Plus de 14 millions d’euros de retombées économiques pour le pays du Mont-Blanc, 8000 participants acceptés pour plus de 17000 demandes l’an dernier! Cette réalité économique et sportive, M. Poletti, son épouse Catherine et les huit autres co-fondateurs de l’UTMB étaient loin de l’imaginer, en cette fin du mois de septembre 2002, alors que, sous l’impulsion de R. Bachelard, ils se retrouvaient pour ce qui allait s’avérer être la réunion fondatrice du futur sommet mondial de la course nature appelée «trail». Et pour cause …
Pour la quatrième année consécutive, une course appelée alors le «Tour du Mont-Blanc» était annulée à la dernière minute, faute de participants suffisants, notamment.
Prêts à renverser les montagnes !
Mais cette bande d’amis chamoniards partageait un même sentiment : dans un cadre aussi féerique que celui de la chaîne du Mont-Blanc, alors que ne cessait de croître dans la société l’engouement pour la course à pied en pleine nature et que localement on évoquait de plus en plus la nécessité économique d’être moins dépendant des sports d’hivers, une course majeure l’été, autour du Mont-Blanc, se devait de voir le jour !

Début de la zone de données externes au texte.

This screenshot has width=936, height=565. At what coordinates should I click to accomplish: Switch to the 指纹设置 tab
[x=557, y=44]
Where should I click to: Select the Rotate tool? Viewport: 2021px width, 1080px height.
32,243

Une fois encore, allait se vérifier la règle qui veut que le succès d’une entreprise dépende de la passion d’hommes et de femmes enracinés dans un territoire et prêts à tout donner pour défendre et faire partager les valeurs auxquelles ils croient… quitte à renverser les montagnes!
Chacun allait dès lors apporter ses compétences et sa force de mobilisation. Car organiser un tel événement, une course à pied individuelle sur plus de 150 km de sentiers de montagne, plus de 7500 m de dénivelé positif, traversant 11 communes de France, d’Italie et de Suisse… était bien une gageure !

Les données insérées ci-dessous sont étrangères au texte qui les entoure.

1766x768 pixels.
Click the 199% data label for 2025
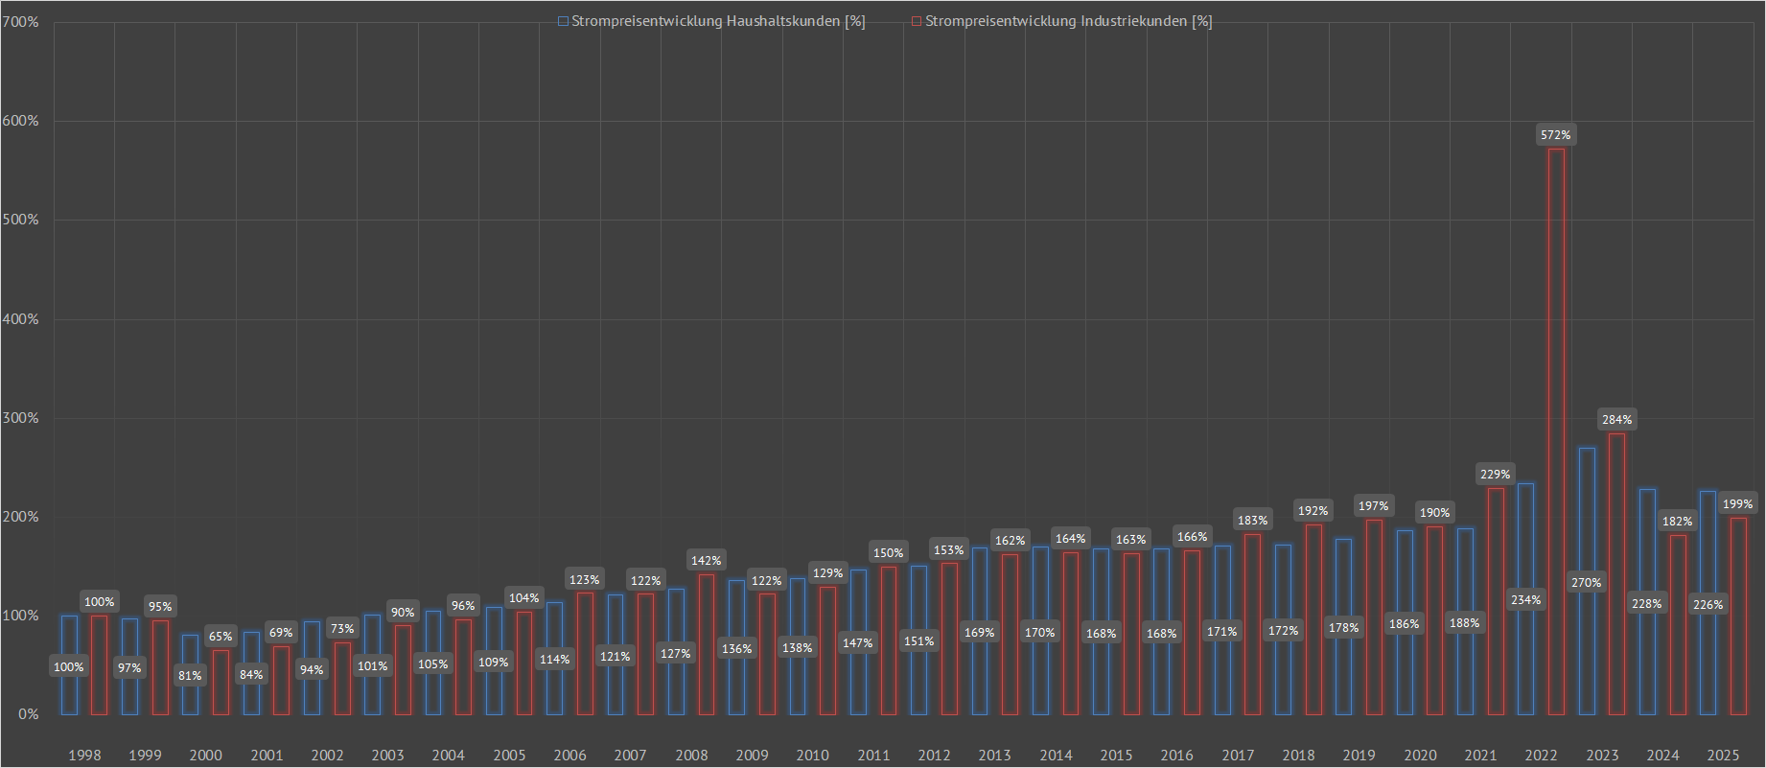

Ainsi, G. Stoll, intendant du lycée de Chamonix, s’occupa de la logistique, N. Michoux, secrétaire du maire de Chamonix, facilita les relations avec les autres communes, J.C. Marnier, alpiniste de renom et fondateur du G.M.H.M., fort de ses expériences d’organisateur auprès de Thierry Sabine, pour le Paris-Dakar, apporta sa vision stratégique. Ingénieur et chef d’une entreprise informatique, Michel Poletti s’attela à la planification des tâches et la communication… Quant à son épouse Catherine, elle quitta son emploi, pour mieux se consacrer à la préparation de l’événement, à la recherche de partenaires, etc.
Une première dantesque !
Le 30 août 2003, le départ est bien donné, à 4h précises du matin… Trois des quatre principaux fondateurs, R. Bachelard (71 ans), M. Poletti et J.C. Marnier, sont au départ «pour donner l’exemple, tester le produit et par passion». Catherine Poletti, court bien, elle aussi… mais pour s’assurer que tout se passe bien! Car les conditions météorologiques dantesques, pluie, neige par endroit, vent, etc., ne ménagent pas les 663 concurrents. La veille, après avoir pris connaissance des derniers bulletins météorologiques, les organisateurs avaient prévenu : «Demain, pas de ciel bleu aussi pur qu’ennuyeux… Nous serons secoués par la pluie et le vent… Il faudra adopter une attitude de montagnard… Considérez que vous êtes seuls à pouvoir vous sauver… Préparez-vous à vous battre contre les éléments et surtout, surtout, ne vous arrêtez pas !».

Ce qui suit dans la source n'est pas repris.